§ PAGE EXCERPT:
Boredom (Or Binging On Breaking Bad)

Here it is, Day 2. Well, guess I’m doing okay so far!

In the Tim Ferriss – Seth Godin I was listening to the other day, Neil Gaiman, one of my favorite contemporary fiction authors, gets brought up. Turns out Gaiman is respected by both Ferriss and Godin – no surprise to me, considering how good he is at what he does. Godin brings up an interesting fact about Gaiman:

Neil famously had said that the way he writes a book is he makes himself extremely bored. And, if he’s bored enough, a book’s gonna come out, because he needs to entertain himself!

This is brought up in the context of what Godin calls “conservation of Fear” and the “cognitive load.” Basically, he’s talking about why he doesn’t use Twitter because, although it would offer some extra hits of engagement with his readers, it would take up mental energy that would be better spent writing his blog. If this were to happen, he wouldn’t be abled to get bored enough to do what really matters to him!

I wanted to bring this up because yesterday, I was feeling quite bored. But instead of catching myself, I started binge-watching the show Breaking Bad. This is something I occasionally do when I am feeling Resistance and don’t want to own up to it. Today, I am getting back on track, but I still feel a pang of regret for having wasted my time and mental energy.

Being an impresario requires a lot of self-awareness, yes. But more than that, it requires the courage to Act. The hardest thing for me to do last night was pick up the pen and write, or sit down at my piano and start to play, and I failed the test (and now I am punishing myself by posting a public confession for all to see). The good news is that these occasions are actually our friends, because they show us when it’s time to Act, when it’s time to get down to business – to “get better at the things we want to get better at”, as Godin puts it.

This, for me, anyway, an Impresario in the embryonic stages, may be the first step. The step is two-fold: recognizing my Resistance (when I’m bored, can’t sleep, etc.), and taking a definite Action to overcome it. Although I love Breaking Bad, I’ve seen it before (well, except the final season, which I am not-so-secretly itching to get my hands on), and know for sure that it’s not exactly going to help me become a better Impresario.

§ TASKS TO PERFORM:
#1 In the post on boredom, rewrite the passage starting with "Neil famously had" and going on through "matters to him!", replacing "Twitter" with "Facebook".
#2 In the post on boredom, what show did the writer binge-watch yesterday?
The rows that follow are unrelated to the post on boredom.

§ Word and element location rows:
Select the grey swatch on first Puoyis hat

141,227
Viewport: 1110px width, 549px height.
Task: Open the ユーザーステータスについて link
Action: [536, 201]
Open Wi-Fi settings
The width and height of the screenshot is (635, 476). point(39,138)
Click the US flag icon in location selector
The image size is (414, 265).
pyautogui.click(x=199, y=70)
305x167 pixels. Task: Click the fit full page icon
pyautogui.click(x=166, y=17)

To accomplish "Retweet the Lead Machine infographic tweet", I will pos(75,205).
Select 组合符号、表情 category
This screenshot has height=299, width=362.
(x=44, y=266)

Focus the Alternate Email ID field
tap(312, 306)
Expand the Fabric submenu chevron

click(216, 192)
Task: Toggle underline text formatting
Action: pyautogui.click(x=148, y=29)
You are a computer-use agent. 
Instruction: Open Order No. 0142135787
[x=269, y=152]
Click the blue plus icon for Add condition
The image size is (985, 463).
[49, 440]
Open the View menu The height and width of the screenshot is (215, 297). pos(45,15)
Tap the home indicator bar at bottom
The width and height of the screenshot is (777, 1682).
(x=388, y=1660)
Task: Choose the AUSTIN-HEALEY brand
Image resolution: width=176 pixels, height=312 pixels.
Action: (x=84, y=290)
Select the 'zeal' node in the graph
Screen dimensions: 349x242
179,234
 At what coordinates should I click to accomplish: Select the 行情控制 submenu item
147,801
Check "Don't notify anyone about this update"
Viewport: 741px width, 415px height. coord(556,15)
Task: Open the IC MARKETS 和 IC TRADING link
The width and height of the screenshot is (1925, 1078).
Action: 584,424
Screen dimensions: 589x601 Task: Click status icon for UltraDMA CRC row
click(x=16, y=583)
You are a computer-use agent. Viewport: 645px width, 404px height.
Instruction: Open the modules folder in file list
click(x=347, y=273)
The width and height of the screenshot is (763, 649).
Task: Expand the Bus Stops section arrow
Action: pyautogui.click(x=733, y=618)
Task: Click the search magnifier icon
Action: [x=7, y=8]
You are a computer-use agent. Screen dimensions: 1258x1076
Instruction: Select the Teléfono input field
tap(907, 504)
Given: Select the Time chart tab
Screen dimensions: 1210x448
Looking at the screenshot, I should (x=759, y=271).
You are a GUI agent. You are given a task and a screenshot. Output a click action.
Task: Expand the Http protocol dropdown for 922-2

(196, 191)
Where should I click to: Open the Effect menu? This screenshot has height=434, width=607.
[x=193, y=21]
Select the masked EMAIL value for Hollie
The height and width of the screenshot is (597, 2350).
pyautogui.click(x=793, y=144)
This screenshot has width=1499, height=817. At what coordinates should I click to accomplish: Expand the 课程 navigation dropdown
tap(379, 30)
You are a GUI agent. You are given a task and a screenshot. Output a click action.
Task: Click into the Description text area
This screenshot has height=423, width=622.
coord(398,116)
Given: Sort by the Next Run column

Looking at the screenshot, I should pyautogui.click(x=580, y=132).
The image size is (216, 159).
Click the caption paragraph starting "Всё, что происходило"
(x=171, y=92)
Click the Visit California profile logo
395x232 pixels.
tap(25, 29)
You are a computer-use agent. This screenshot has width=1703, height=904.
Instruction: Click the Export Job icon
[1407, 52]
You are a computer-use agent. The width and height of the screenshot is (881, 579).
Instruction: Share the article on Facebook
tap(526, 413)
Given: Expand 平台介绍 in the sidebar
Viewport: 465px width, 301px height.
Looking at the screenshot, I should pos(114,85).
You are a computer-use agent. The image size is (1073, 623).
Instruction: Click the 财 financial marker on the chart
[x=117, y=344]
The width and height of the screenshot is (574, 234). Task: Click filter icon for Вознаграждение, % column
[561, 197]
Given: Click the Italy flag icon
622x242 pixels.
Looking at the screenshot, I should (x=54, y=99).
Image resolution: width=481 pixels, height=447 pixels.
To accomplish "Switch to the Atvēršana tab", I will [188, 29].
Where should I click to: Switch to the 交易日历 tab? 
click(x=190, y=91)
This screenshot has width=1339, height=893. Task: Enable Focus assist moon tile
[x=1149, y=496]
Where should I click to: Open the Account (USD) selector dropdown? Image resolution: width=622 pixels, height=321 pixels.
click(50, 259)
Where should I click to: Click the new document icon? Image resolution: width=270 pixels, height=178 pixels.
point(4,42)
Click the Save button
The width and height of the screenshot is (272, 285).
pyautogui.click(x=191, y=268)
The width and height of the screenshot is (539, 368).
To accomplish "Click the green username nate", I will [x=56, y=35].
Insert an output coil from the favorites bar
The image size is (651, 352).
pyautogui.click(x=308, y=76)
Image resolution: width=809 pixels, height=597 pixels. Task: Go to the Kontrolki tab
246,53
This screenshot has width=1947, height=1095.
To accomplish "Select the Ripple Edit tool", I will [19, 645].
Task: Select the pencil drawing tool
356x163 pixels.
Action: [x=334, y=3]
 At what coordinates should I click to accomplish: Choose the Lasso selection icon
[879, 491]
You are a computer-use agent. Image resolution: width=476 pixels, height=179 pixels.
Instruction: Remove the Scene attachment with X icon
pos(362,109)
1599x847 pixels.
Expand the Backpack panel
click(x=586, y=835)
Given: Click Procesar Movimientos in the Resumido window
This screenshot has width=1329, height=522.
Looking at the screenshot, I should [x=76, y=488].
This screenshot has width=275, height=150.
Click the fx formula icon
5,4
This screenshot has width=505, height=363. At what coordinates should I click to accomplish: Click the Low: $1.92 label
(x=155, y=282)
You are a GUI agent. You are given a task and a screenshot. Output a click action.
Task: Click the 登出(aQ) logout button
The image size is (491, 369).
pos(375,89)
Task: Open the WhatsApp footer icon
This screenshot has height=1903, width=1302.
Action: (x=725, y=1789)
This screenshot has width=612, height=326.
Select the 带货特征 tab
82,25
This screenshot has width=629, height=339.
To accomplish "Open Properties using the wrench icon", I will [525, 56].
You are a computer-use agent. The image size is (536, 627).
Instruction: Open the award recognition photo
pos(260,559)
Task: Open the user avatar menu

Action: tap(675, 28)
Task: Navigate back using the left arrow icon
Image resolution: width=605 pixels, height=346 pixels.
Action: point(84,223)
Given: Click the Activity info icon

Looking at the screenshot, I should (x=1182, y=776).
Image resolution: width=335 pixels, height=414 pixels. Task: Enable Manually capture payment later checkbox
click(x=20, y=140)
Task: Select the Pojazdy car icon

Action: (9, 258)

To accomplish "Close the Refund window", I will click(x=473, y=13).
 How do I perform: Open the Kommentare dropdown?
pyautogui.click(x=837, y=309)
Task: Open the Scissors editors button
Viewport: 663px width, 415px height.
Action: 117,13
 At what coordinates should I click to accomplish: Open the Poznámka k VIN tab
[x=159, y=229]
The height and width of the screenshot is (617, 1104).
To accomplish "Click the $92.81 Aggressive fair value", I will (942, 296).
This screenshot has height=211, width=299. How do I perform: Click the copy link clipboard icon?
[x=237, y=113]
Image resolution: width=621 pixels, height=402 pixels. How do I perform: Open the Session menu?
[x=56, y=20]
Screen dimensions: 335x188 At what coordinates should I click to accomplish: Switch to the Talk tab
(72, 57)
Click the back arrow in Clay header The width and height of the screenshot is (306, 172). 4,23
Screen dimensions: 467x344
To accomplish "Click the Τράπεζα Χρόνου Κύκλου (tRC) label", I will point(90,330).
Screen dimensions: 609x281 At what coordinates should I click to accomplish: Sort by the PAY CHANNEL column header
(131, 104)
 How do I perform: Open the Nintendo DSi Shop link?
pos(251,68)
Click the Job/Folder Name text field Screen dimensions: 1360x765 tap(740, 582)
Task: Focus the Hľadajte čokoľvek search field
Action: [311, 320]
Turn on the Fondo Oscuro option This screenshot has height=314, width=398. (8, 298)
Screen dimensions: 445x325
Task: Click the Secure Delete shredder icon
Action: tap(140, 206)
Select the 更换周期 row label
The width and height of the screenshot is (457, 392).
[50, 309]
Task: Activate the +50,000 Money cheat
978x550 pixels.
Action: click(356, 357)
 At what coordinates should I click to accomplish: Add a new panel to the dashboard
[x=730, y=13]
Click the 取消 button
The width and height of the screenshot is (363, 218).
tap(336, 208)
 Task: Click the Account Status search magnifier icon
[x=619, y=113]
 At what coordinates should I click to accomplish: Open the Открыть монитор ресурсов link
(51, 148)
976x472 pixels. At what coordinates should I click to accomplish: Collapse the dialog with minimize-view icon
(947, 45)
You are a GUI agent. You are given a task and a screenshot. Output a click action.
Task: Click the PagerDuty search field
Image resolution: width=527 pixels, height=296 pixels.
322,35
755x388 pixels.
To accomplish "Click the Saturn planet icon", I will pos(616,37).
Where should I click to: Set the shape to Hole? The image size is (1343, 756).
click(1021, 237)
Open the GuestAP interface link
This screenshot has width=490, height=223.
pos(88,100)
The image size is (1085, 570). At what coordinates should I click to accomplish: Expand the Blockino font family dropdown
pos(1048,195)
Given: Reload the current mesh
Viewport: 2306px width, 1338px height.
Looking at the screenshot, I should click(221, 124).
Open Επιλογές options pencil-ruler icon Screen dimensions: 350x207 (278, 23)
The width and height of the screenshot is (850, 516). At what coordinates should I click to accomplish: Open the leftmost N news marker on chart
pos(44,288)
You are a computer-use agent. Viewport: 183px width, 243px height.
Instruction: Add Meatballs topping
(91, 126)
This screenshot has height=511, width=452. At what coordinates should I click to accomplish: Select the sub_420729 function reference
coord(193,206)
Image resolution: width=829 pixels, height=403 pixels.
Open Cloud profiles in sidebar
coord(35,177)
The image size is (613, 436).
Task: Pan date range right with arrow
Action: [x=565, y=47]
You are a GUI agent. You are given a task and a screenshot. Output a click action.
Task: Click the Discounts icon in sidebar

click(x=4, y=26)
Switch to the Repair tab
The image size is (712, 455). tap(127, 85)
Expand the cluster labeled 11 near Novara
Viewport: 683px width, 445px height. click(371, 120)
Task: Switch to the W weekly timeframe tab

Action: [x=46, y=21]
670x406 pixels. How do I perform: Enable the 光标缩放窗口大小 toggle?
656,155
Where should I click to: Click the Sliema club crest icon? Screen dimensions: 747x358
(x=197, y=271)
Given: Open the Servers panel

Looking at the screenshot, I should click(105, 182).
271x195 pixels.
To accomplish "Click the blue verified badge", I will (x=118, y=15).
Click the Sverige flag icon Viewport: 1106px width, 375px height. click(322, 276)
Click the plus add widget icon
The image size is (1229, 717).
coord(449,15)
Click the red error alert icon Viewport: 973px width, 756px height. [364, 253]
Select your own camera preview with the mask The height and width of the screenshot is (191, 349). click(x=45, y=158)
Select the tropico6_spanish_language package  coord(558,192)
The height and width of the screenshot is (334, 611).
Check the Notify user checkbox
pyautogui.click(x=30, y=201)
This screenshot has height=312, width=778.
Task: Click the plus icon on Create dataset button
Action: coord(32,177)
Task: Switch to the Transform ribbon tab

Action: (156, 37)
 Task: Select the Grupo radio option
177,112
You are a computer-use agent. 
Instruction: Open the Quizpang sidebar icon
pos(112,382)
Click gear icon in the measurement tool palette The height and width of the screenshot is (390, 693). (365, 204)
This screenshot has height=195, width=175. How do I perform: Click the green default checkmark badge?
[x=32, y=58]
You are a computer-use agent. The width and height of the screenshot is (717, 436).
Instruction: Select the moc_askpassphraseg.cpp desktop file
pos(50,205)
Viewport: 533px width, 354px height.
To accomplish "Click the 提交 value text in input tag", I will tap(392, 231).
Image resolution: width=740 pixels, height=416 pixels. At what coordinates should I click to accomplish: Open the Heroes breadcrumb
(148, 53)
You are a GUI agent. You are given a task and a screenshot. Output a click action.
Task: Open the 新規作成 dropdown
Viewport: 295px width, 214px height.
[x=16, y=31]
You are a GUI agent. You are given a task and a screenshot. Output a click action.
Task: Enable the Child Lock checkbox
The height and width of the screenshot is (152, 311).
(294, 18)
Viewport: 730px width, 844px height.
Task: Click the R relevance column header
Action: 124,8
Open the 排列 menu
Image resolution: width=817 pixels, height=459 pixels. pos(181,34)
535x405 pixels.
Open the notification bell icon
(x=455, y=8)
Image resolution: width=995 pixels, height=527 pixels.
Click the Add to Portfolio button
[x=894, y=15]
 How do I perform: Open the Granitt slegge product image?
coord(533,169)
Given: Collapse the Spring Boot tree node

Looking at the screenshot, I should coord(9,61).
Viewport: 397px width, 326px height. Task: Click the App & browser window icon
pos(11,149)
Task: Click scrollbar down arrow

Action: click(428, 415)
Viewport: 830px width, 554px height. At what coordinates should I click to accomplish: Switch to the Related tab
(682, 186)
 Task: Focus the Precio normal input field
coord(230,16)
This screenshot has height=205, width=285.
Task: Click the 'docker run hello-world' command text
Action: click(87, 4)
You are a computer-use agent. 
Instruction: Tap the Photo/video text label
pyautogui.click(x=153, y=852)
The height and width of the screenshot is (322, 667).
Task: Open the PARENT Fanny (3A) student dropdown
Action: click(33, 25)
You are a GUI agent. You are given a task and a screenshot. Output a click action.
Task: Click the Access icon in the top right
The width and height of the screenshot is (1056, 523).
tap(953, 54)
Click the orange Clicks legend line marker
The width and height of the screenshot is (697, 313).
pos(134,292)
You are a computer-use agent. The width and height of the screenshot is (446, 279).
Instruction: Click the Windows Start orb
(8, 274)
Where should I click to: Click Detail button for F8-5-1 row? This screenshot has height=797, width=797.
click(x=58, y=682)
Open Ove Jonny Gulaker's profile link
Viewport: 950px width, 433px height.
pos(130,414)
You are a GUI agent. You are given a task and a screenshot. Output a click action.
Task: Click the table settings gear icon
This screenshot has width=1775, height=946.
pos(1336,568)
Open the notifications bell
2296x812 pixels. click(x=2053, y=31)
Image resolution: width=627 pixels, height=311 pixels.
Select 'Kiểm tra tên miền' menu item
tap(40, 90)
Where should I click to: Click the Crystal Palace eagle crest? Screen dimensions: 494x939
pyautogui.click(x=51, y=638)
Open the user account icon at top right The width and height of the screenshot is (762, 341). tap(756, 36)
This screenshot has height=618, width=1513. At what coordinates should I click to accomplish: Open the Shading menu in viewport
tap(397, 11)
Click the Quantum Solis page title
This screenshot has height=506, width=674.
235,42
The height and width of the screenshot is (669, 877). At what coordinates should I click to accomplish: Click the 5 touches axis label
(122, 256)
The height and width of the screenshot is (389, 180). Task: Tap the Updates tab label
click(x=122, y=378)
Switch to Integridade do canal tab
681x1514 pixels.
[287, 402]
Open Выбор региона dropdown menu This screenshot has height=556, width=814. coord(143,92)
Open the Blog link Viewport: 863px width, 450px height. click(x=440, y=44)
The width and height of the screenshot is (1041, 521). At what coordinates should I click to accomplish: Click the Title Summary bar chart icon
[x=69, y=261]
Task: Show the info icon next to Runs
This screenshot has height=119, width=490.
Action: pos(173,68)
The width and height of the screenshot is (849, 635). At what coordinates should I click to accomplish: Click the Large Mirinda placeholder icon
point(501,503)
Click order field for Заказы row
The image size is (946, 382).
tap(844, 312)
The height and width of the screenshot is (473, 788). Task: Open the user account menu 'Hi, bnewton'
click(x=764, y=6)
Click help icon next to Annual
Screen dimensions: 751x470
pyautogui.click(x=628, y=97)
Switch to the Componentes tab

§ RESPONSE LIST:
#1
Neil famously had said that the way he writes a book is he makes himself extremely bored. And, if he’s bored enough, a book’s gonna come out, because he needs to entertain himself!

This is brought up in the context of what Godin calls “conservation of Fear” and the “cognitive load.” Basically, he’s talking about why he doesn’t use Facebook because, although it would offer some extra hits of engagement with his readers, it would take up mental energy that would be better spent writing his blog. If this were to happen, he wouldn’t be abled to get bored enough to do what really matters to him!

#2 Breaking Bad